1. The utility model provides a high strength mould, includes mould main part (1), set up pouring macropore (2) and pouring aperture of mutual intercommunication on mould main part (1), its characterized in that: the mold is characterized in that a cavity (3) communicated with the pouring large hole (2) is formed in the mold body (1), a dust-proof plate (4) is connected in the cavity (3) in a sliding mode, a round hole (5) which is coaxially formed in the pouring large hole (2) is formed in one end of the dust-proof plate (4), the radius of the round hole (5) is equal to that of the pouring large hole (2), and the length of the dust-proof plate (4) is larger than twice the diameter of the round hole (5).

2. The high strength mold of claim 1, wherein: the top surface of the die main body (1) is provided with a poking groove (6) communicated with the cavity (3), and the die main body (1) is provided with a poking block (7) sliding in the poking groove (6).

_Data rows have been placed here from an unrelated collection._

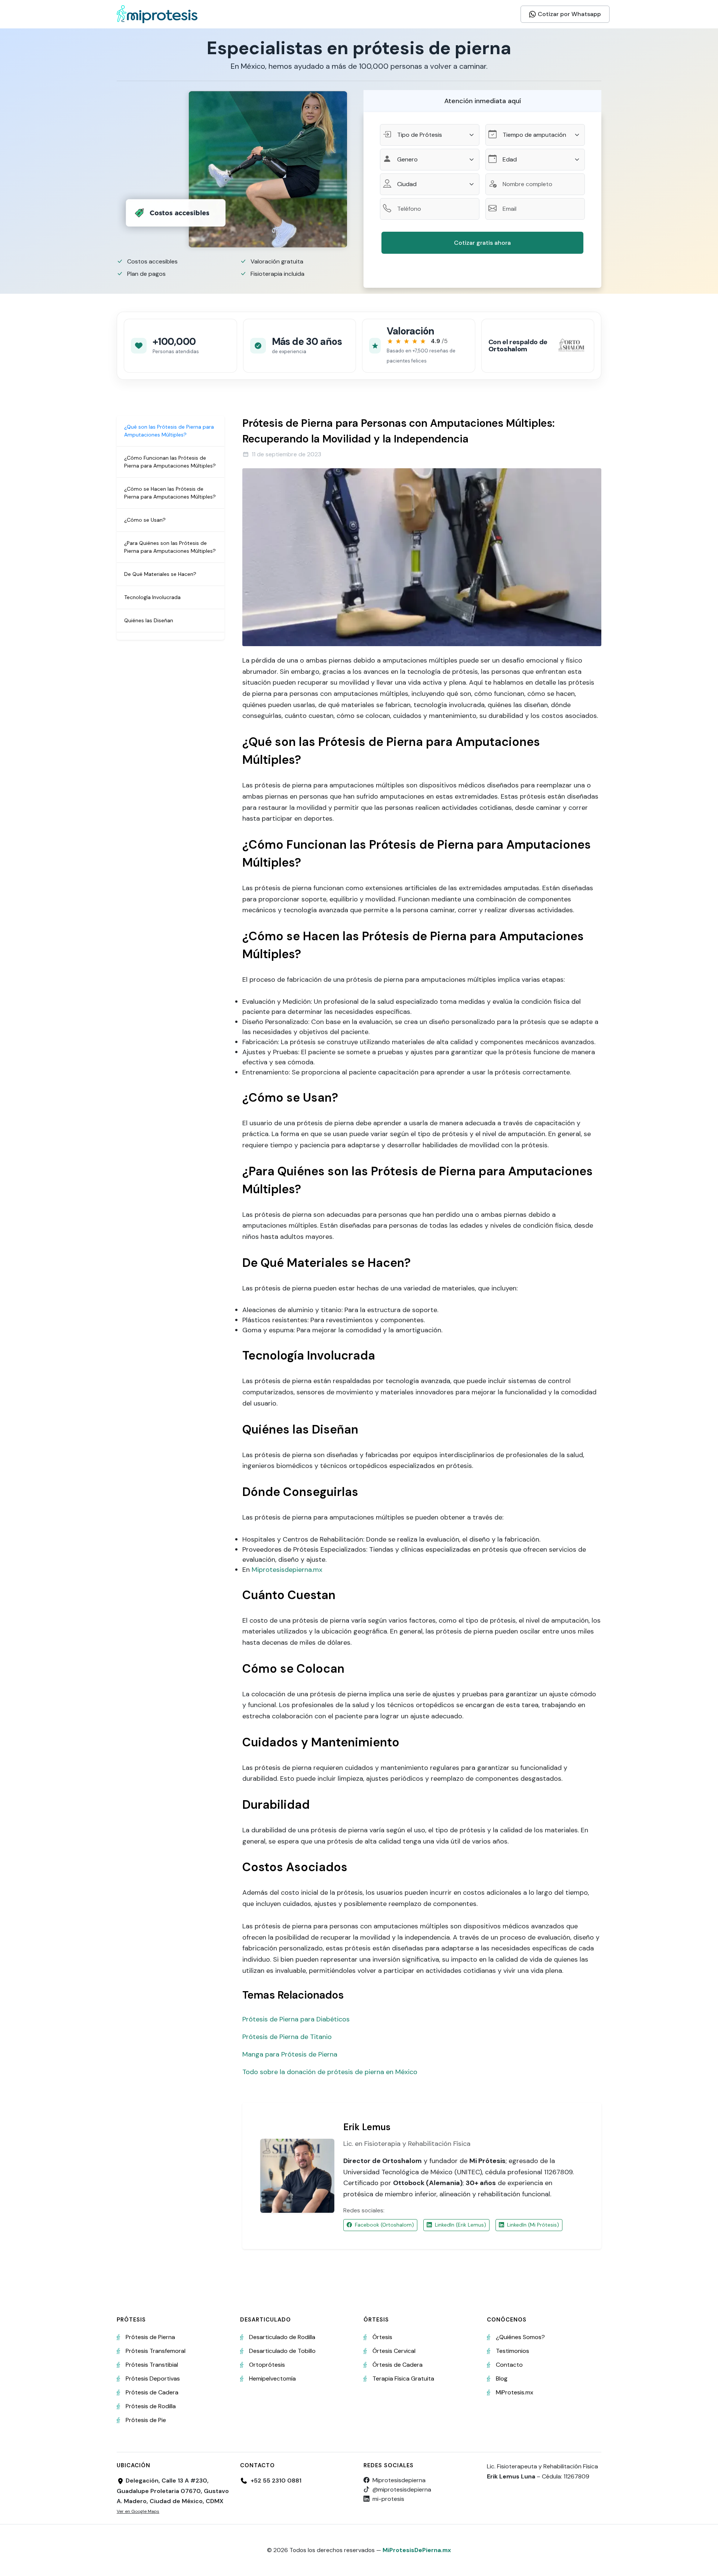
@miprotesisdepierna (401, 2489)
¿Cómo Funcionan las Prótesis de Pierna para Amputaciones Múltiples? (170, 461)
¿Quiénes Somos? (520, 2337)
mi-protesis (388, 2499)
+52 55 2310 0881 (276, 2480)
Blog (501, 2378)
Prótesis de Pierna (150, 2337)
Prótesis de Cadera (152, 2392)
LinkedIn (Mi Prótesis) (533, 2224)
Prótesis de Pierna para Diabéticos (296, 2019)
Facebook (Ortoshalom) (384, 2224)
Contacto (509, 2365)
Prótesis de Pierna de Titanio (287, 2036)
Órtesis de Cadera (397, 2365)
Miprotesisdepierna (399, 2480)
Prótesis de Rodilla (151, 2406)
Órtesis (382, 2337)
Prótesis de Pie (146, 2420)
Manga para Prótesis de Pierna (289, 2054)
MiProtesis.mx (514, 2392)
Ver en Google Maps (138, 2511)
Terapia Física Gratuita (403, 2378)
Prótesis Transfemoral (155, 2351)
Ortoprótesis (267, 2365)
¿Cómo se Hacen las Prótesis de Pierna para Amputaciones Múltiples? (170, 492)
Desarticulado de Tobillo (282, 2351)
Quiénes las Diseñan (148, 620)
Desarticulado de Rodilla (282, 2337)
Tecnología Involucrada (152, 597)
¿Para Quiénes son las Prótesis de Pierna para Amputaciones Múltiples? (170, 547)
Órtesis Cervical (393, 2351)
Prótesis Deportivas (153, 2378)
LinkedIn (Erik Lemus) (460, 2224)
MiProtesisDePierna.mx (417, 2550)
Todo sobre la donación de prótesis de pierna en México (329, 2071)
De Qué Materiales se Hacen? (160, 574)
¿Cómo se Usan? (145, 519)
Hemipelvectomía (272, 2378)
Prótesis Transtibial (152, 2365)
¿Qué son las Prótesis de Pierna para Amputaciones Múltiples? (169, 430)
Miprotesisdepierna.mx (287, 1569)
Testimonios (512, 2351)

3. The high strength mold of claim 2, wherein: the dustproof plate (4) is provided with a sliding groove (8), the shifting block (7) is slidably connected in the sliding groove (8), the length direction of the sliding groove (8) is perpendicular to the length direction of the shifting groove (6), the groove wall of the shifting groove (6) is provided with a caulking groove (9) for embedding the shifting block (7), the caulking groove (9) is communicated with one end of the shifting groove (6) close to a pouring large hole (2), and when the shifting block (7) is embedded into the caulking groove (9), the pouring large hole (2) is coaxially arranged with the round hole (5).

4. A high strength mold according to claim 3, wherein: one side of the shifting block (7) is flush with the top surface of the die main body (1), and the top surface of the shifting block (7) is provided with a groove (10).

5. The high strength mold according to claim 4, wherein: the groove wall that caulking groove (9) set up dorsad toggle groove (6) is seted up semicircle groove (11), the diameter of semicircle groove (11) equals the groove width of caulking groove (9).

6. The high strength mold of claim 5, wherein: a plurality of elastic pieces are arranged in the cavity (3), and the elastic pieces always provide force for the dust-proof plate (4) to move in the direction of the pouring large hole (2).

7. The high strength mold of claim 6, wherein: the elastic piece is a compression spring (12), and two ends of the compression spring (12) are respectively abutted against the dustproof plate (4) and the cavity wall of the cavity (3).

8. The high strength mold of claim 1, wherein: the die main body (1) is made of stainless steel materials.